Serena remembered the day differently. She recalled that her older sister suffered from longstanding tendonitis and had requested to forgo the match long before its designated start time. Tournament organizers, hoping to keep the crowds happy, refused her appeal until the match was set to start. They hoped that the façade of a hasty departure would allow the spectators to blame the Williams family for the cancelation. It worked. When Serena, Venus, and Richard Williams appeared on court the following day, the crowd booed. Some mouthed racial epithets while others threw out suggestions of violence.

In A Spectacular Leap: Black Women Athletes in Twentieth-Century America, Jennifer H. Lansbury uses the Indian Wells incident to highlight the ways in which the treatment of black female athletes has remained consistent since the early twentieth century. As was apparent in the disparate treatment of the Williams sisters—which was not isolated to the Indian Wells episode—she explains that “the confluence of race, class, and gender that surrounded black women in sport during much of the twentieth century remains, invoking similar and revised images on the athletes in today’s mainstream society” (p. 243).

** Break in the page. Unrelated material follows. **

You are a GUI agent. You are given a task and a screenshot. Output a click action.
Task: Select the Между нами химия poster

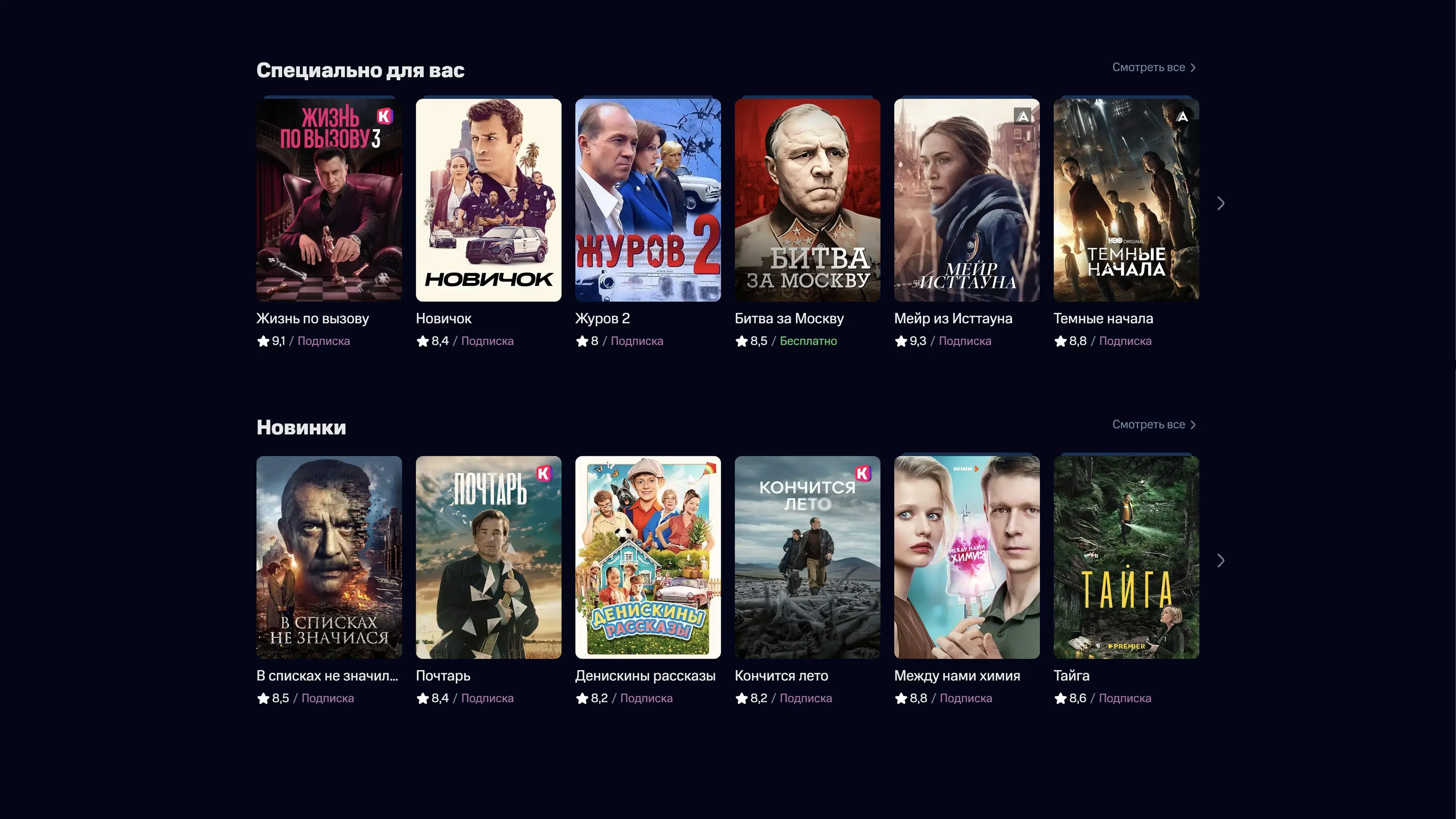pos(966,557)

Using six athletes as case studies, Lansbury illustrates how successful black sportswomen were perceived by both black and white communities. Although Ora Washington, Alice Coachman, Althea Gibson, Wilma Rudolph, Wyomia Tyus, and Jackie Joyner-Kersee exceled in different contexts and experienced different obstacles, they all faced similar stereotypes, seeped in racial, classed, and gendered ideologies.

Lansbury opens with the plight of Washington, a star basketball and tennis competitor in the 1930s. During Washington’s initial rise to fame in Philadelphia, white women frequently avoided basketball due to its working-class and masculine connotations. Consequently, black women, unbridled by such classed and gendered constraints, excelled. Yet, as Lansbury notes, in the 1930s, questions about femininity surfaced within the black community as many suggested black athletes should align with white norms to facilitate integration. Therefore, even when Washington later dominated tennis, which was deemed a more respectable pastime, she nevertheless experienced criticisms stemming from her affinity for basketball and working-class background. Lansbury uses Washington to showcase the questions of femininity that plagued the black community, a theme that also surfaced in the careers of the other five athletes.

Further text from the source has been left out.